For a, i think the answer is No, but i don't know how to answer it.
I merely think that SP is strictly dominated by ST for player 1, and ST is weakly dominated by SP for player 2. That's all i could immediately figure out. Thus, player 1 should have chosen ST as his pure strategy, and if player 1 choose ST, player 2 would be indifferent on choosing SP and ST since they give her the same payoff -1.
So (10,-1) should be one of the nash equilibrium but then, i find out that (0,-1) should also be the nash equilibrium since both player 1 and 2 could not deviate profitably from this outcome.

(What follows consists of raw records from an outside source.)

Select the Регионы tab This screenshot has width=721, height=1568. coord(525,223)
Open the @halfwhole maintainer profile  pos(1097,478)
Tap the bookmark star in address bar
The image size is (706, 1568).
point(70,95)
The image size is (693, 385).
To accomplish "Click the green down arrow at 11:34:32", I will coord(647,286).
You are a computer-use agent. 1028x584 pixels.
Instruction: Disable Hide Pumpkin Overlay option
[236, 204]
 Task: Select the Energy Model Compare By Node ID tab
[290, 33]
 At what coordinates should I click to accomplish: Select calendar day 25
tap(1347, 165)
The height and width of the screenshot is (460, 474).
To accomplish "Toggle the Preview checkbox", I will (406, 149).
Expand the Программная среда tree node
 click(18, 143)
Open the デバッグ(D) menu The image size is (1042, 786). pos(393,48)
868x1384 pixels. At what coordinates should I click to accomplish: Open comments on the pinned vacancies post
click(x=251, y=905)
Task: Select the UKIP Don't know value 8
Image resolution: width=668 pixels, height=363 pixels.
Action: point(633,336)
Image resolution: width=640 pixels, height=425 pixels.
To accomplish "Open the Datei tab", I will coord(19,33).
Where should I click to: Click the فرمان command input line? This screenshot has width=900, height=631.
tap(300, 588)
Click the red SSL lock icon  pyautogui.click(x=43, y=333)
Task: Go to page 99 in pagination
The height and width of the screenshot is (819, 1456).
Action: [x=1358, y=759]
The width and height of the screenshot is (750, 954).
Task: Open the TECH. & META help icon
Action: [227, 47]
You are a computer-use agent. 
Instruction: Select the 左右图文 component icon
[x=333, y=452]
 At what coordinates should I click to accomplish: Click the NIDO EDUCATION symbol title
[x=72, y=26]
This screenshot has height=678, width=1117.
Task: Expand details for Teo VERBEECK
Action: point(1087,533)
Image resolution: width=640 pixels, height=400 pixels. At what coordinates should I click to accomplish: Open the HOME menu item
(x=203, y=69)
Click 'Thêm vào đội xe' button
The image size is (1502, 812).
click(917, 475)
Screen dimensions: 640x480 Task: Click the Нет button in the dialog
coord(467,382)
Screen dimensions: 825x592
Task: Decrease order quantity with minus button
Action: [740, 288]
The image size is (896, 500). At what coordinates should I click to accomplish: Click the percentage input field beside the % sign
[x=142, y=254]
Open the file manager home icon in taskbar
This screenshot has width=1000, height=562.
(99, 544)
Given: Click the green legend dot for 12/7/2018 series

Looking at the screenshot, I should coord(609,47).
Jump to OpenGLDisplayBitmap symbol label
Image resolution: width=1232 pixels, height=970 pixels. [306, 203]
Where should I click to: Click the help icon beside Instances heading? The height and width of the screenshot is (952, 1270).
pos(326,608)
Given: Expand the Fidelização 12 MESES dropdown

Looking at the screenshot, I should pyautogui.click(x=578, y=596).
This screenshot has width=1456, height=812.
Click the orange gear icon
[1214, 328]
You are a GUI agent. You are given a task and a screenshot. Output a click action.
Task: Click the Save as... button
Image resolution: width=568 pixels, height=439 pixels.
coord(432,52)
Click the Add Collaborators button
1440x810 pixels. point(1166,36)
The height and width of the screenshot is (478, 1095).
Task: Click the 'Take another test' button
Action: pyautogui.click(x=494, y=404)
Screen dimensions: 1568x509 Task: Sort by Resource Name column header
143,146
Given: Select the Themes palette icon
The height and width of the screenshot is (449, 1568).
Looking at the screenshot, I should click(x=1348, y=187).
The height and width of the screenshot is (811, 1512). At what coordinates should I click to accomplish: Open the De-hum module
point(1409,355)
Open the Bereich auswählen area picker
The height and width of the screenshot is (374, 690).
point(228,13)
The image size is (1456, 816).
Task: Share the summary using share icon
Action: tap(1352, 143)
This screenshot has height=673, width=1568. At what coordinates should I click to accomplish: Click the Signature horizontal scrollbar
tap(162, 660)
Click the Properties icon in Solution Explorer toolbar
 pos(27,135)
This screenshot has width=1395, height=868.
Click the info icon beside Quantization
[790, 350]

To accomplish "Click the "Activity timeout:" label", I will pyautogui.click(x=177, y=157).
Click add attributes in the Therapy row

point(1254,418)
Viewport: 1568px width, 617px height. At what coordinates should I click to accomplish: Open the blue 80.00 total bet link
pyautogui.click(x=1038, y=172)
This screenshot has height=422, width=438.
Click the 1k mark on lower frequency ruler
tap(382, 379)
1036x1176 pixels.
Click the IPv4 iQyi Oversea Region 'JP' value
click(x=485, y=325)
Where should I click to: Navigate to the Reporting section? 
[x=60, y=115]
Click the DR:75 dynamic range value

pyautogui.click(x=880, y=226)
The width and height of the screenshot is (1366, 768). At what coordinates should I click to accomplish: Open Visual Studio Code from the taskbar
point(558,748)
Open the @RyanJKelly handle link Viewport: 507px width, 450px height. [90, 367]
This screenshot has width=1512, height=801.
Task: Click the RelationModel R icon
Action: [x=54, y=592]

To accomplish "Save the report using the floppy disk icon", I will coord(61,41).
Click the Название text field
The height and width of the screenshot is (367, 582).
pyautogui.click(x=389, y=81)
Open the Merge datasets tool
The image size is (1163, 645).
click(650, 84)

After a long explanation, i still have not solved for the mixed nash equilibrium, and i am stucked here. I try to use calculus here to find the mixed strategy for both players, but i could not calculate the probability distribution for both of them since the unknown i set will cancel itself out or having negative probability.
For b, i think the answer for this is not relevant to a, so i try to work it out.
I think that the pareto optimal outcome should be (10,-1) and not (0,-1), although both satisfy what the question is given for pareto optimal, player 1 should be better off having 10 instead of 0 and would like to force player 2 to choose SP. That is why i choose (10,-1).
But i am not sure for that.
Hope anyone could help! Thanks a lot!